The crimson plane shattered directly around Uzo's fist, creating a jagged, ten-foot hole of static in the center of the descending erasure.
Vane's shadow-disk shot straight through the hole.
A millisecond later, the Red Margin reformed behind them, continuing its descent into the Archives, sealing the underground world away forever.
They burst out of the shaft and into the rainy, fog-covered streets of the Capital slums.
Vane canceled the gravity inversion. The shadow-disk shattered into harmless mist.
They crashed hard onto the wet cobblestones, tumbling into a muddy alleyway behind a row of abandoned taverns.
"We made it," Vane gasped, rolling onto his back, the rain washing the blood from his face. "We actually made it."
Valerius was already on his feet, clutching the Flesh Codex with greedy, trembling hands.
Uzo tried to stand.
He planted his hand on the mud, pushing himself up,
Then, his heart stopped.
It wasn't a metaphor. It felt like a cold iron spike had been driven through his chest. Uzo gasped, his eyes rolling back in his head.

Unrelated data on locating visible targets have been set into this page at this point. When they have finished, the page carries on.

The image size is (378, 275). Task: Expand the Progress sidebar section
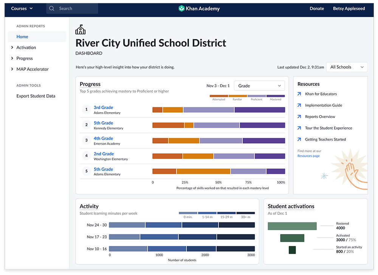click(13, 58)
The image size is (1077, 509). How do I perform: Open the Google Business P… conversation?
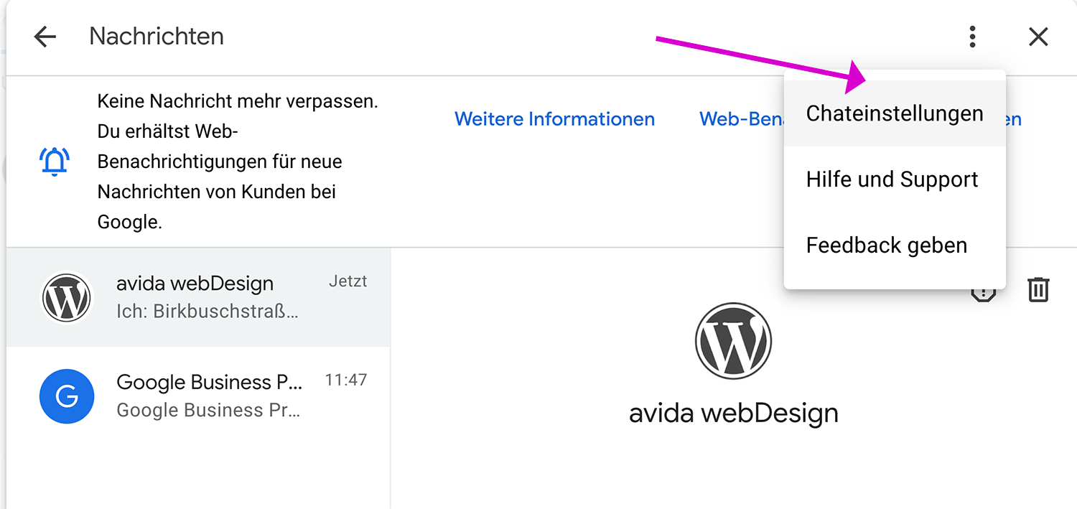coord(199,396)
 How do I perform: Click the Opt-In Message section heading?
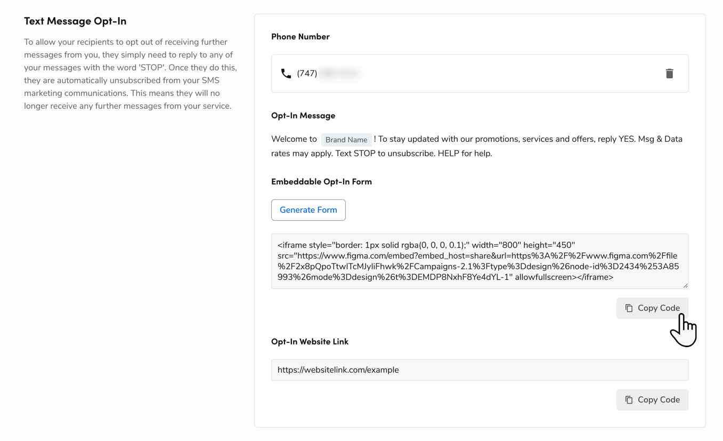(x=303, y=116)
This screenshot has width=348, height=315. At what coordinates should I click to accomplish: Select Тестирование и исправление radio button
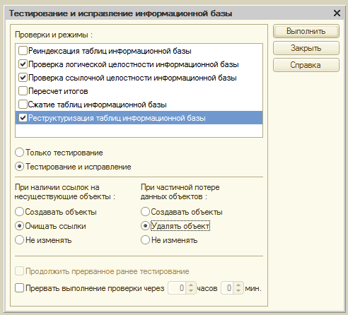click(x=19, y=167)
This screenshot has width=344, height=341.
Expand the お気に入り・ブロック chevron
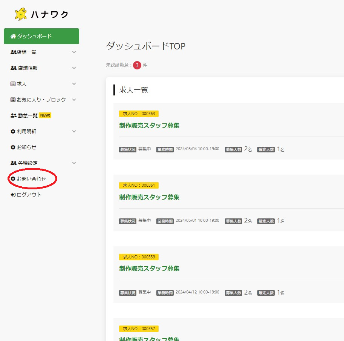coord(74,100)
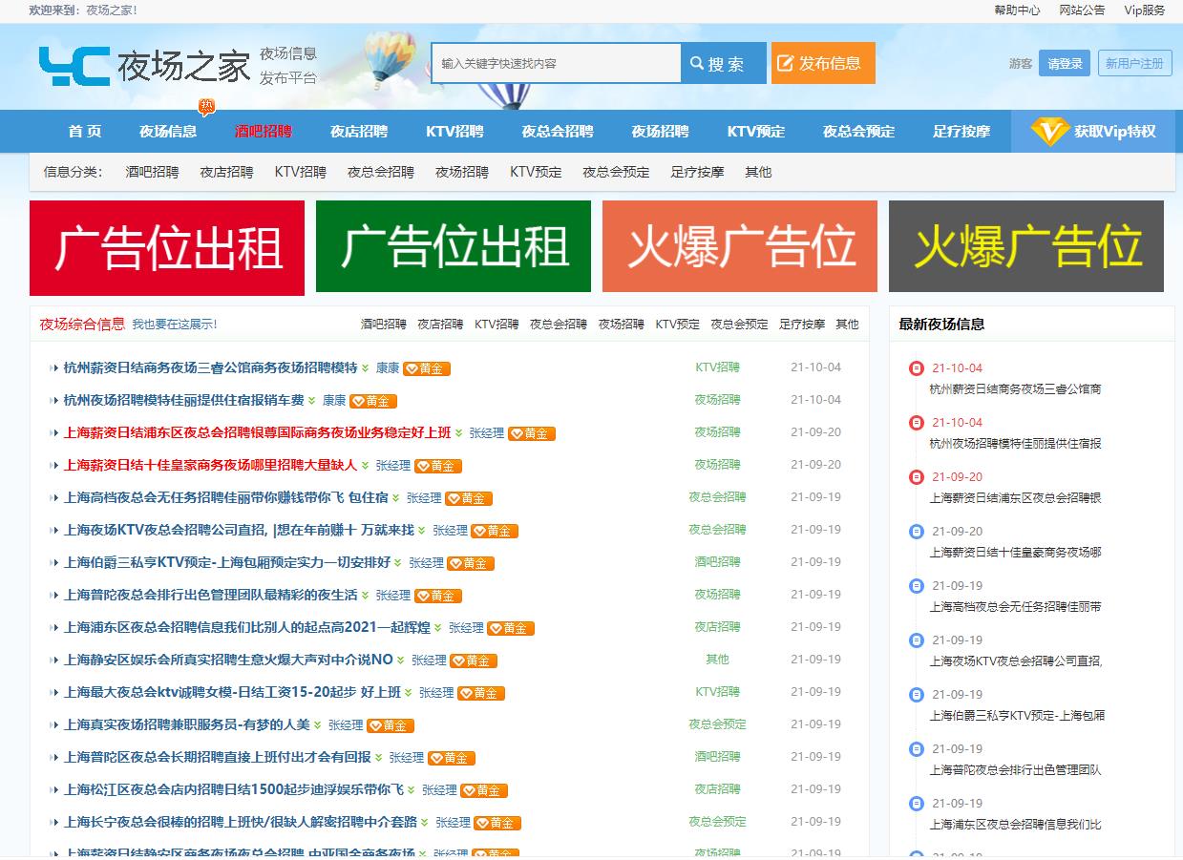Click the red date icon beside first 21-10-04
This screenshot has height=860, width=1183.
point(917,368)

The gray stain of the Null-Ink didn't fade. It was aggressively spreading. It crawled up his right arm, branching out like dead, gray veins across his neck and chest.
"Uzo!" Vane yelled, scrambling over.
Uzo collapsed, convulsing in the mud. Blood poured from his left ear and his nose. His vision was tunneling into static. He was burning up from the inside.
"The Void is cannibalizing his biology," Valerius stated, his reptilian eyes locked onto Uzo's spreading gray veins. "He overexerted the Null-Ink against the Red Margin. His body can no longer contain the paradox."
"You said you could fix him!" Vane grabbed the doctor's toxic robes.
"I said I could stabilize him," Valerius corrected, opening the dark, wet leather of the Flesh Codex. The pages inside were made of thin slices of cured meat, written in black blood.
Valerius looked down at Uzo, who was choking on his own blood, the Glitch threatening to erase his entire body.
"Drag him inside that tavern," Valerius hissed, his scalpel sliding out of his sleeve. "Hold him down, Vane. We are going to have to do this without anesthesia. And it is going to be incredibly messy."